• GESTELLTE AUFGABE A:
Wer ist laut der Kritik zu „Am Königsweg“ außer dem Seher ebenfalls blind?
• GESTELLTE AUFGABE B:
Gib aus der Kritik zu „Am Königsweg“ den Abschnitt zwischen „Am Königsweg, Schauspielhaus“ und „ein trotziges Kleinkind.“ einschließlich wörtlich zurück.

• AUSGEWÄHLTE PASSAGE:
..........

Am Königsweg, Schauspielhaus



Der weiße dumme Mann wird König

Nicht nur der Seher ist blind sondern auch das Volk. Mit Augenbinden, deren Höhlen sich blutig abzeichnen, sitzen sie am Tisch und versuchen Worte für die unerklärliche Situation in ihrem Land zu finden. Doch es gibt keine verstandesmäßigen Erklärungen mehr, es geht nicht mehr um die intellektuelle Auseinandersetzung. Dass wird spätestens klar, wenn der neue König sich mit etlichen Plüsch, Kitsch und Prunk im KIK-Style in Szene setzen will und seinen Auftritt vorbereitet, Er wirft sich in die dicken Kissen, er schreit, er wütet, er singt Musicalsongs, er benimmt sich wie ein trotziges Kleinkind.

..........

• DATENBLOCK:
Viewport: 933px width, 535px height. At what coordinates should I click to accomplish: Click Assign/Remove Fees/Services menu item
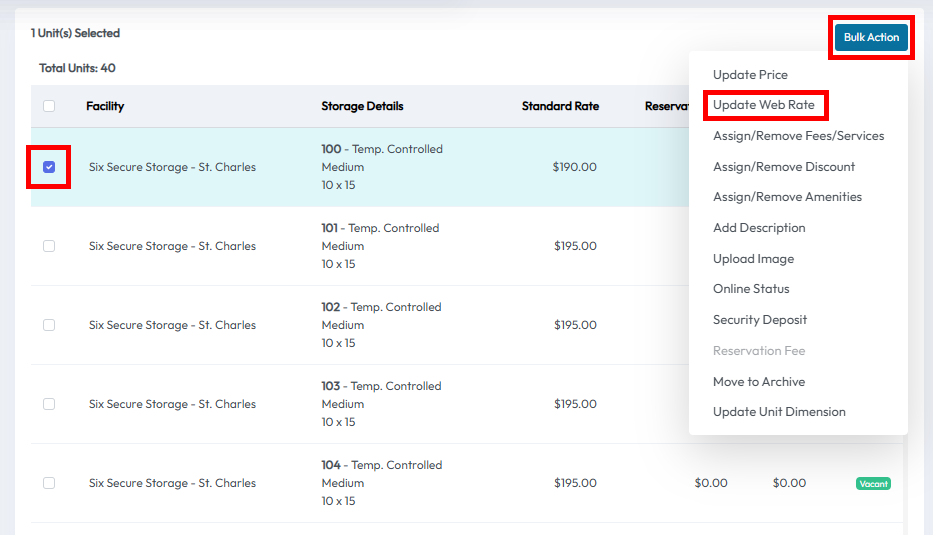coord(798,136)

..........

• ERGEBNIS A:
Das Volk.

• ERGEBNIS B:
Am Königsweg, Schauspielhaus



Der weiße dumme Mann wird König

Nicht nur der Seher ist blind sondern auch das Volk. Mit Augenbinden, deren Höhlen sich blutig abzeichnen, sitzen sie am Tisch und versuchen Worte für die unerklärliche Situation in ihrem Land zu finden. Doch es gibt keine verstandesmäßigen Erklärungen mehr, es geht nicht mehr um die intellektuelle Auseinandersetzung. Dass wird spätestens klar, wenn der neue König sich mit etlichen Plüsch, Kitsch und Prunk im KIK-Style in Szene setzen will und seinen Auftritt vorbereitet, Er wirft sich in die dicken Kissen, er schreit, er wütet, er singt Musicalsongs, er benimmt sich wie ein trotziges Kleinkind.